Esther Shimazu
Esther Shimazu is the granddaughter of Japanese immigrant laborers and was born and raised in suburban Honolulu, Hawaii in a large, close-knit family. She attended public schools and the University of Hawaii/Manoa near her home before transferring to the University of Massachusetts/Amherst to obtain her Bachelor of Fine Art in 1980 and a Master of Fine Art in 1982. Over the years, she has established herself as one of Hawaii's best-known artists.
Clay and a figurative approach have been present in her life from very early on into college, where her current style first came together. In her work, she strives to bring together her lifelong love of clay and the figure, using traditional vessel-making techniques to make what amount to animated pots.

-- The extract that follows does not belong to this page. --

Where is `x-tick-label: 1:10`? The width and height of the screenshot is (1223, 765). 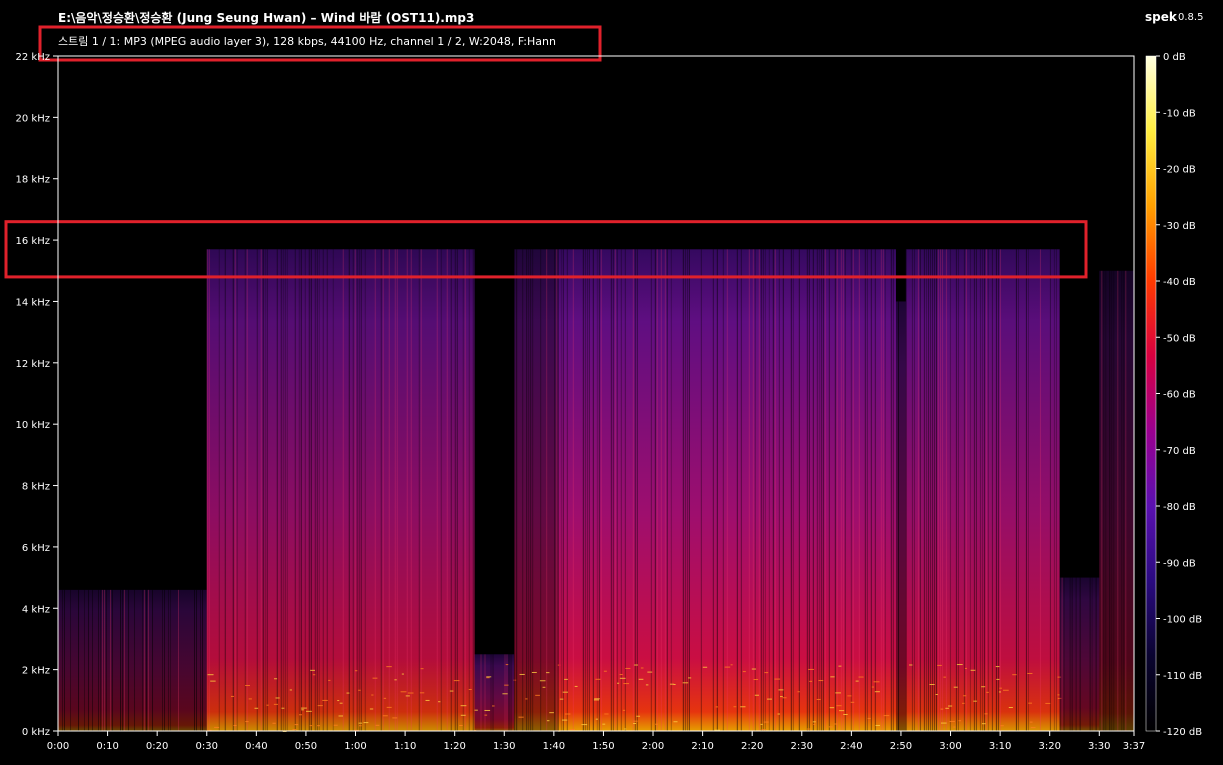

Each stoneware sculpture is constructed body part by body part and assembled from individual toenails and teeth on to form a continuously hollow, lightweight but sturdy one-of-a-kind piece. Each is obsessively worked over, smoothed, accented with slips and oxides, bisque-fired, hand-sanded, colored further with rubbed-in oxides and more touches of color and a final airbrushing of oxides. Firing is to cone 5-6 oxidation and there is one last sanding, the better to touch.
Most of the imagery is of bald, nude chunky Asian women, unconcerned about clothing and hairdo, comfortable in their own skins. There is the occasional male figure or companion animal. All invite the viewer to play, but underneath, there's a hint that they might bite.